On Tuesday, Muslim author Irshad Manji was interviewed on MSNBC's Morning Joe. Thoughts of my coworker's experience filled my head as she spoke of "the most dangerous four letter f-word in the English language: Fear." She continues,





I see among broad-hearted Americans (non-Muslim), FEAR about asking questions of Muslims and Islam because they are afraid of being judged as bigots for doing so. And I see among liberal Muslims like myself, fear of going on the record about our views b/c we fear either of being called traitors by Islam supremacists, or “terrorists-in-waiting” by Islam bashers. So you can see that there are layers of fright all over the place and frankly, I think the next ten years need to be about reconciliation but not just between Muslims and non-Muslims, also between honesty and conversation. If we can’t have honest conversations in which you guys are allowed as non-Muslims to raise uncomfortable questions, then we’re never going to get to the root of what it takes to reconcile.



While I never expect to fully be able to contemplate the events of 9/11 or the effect they have had on the world, I owe a debt of gratitude to people like Irshad Manji, and the panelists who spoke tonight of their experiences. It is true that we will never be young again, but we still have plenty of room to grow as a country. In the days after 9/11, Americans were united in ways I have not seen before or since. Charles Gibson mentioned that his daughter was a few blocks from the World Trade Center and she witnessed countless acts of kindness and humanity as people helped one another through the fog of debris. Ten years later, it is incumbent upon us to help one another through the residual fog of fear.

1 comment:

policomic said...

What a thoughtful and thought-provoking post. I like your comparison of the present conception of Muslims many non-Muslim Americans hold to the image of Soviet Russians a lot of us used to carry around in our heads. The fear was real, and had its foundations in reality (the USSR had all of those warheads, and their system truly was a nightmare of oppression).

But the short conceptual step from legitimate concern to irrational fear arises from exactly the kind of lack of a fuller picture you point to, in noting that "We do not see a lot of representation of moderate Muslims in our culture."

Yes, Soviet missiles were a threat to the US. Yes, al Queda was and is a threat to the US. But the people of the USSR (who are now the people of Russia and the other former Soviet Republics) were not themselves a force of pure malevolence, no matter how unjust their government or dangerous their government's weapons.

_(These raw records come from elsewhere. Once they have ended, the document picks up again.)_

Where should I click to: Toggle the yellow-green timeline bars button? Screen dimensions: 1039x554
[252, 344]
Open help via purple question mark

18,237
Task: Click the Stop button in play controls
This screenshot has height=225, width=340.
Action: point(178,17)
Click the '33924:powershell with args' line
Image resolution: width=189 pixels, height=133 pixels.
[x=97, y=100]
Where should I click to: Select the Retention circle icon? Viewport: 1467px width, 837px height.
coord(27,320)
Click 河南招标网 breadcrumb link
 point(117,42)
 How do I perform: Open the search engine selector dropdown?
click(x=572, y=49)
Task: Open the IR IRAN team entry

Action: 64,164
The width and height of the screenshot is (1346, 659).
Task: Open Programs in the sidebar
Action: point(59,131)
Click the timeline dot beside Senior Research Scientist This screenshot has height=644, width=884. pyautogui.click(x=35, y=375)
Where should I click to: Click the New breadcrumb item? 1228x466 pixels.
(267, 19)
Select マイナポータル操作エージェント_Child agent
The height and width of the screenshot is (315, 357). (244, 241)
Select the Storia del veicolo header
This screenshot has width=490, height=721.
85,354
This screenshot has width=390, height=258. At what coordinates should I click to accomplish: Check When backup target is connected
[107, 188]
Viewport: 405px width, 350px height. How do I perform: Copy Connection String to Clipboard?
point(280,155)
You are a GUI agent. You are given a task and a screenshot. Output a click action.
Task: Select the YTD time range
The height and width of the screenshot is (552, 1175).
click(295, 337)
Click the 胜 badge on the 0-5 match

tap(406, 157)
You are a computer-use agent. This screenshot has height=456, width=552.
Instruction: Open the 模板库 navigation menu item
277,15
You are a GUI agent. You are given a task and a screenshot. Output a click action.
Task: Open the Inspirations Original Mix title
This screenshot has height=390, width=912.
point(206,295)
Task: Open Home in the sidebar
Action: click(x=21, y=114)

Americans used to try to comfort themselves by doing things like joking about the supposed unattractiveness of Russian women. As late as the 1980s, there was a Wendy's commercial trading on this well-entrenched stereotype. Now we know about Maria Sharapova, who is not only pretty, but loves puppies (according to a more recent series of camera commercials). As trivial as this seems, I think it's actually a pretty good illustration of your point: Part of what happened in that pretty short space of years between those two commercials is that our culture's field of view grew a little broader. Obviously, not every Russian woman looks like Marie Sharapova, but 25 years ago, we were unwilling to admit that any of them could.

Of course, the other thing that happened was that the USSR, at least as we had known it, dissolved. That won't happen with stateless Islamic extremism, but I do think the fear will at least be mitigated when our picture of Islam broadens.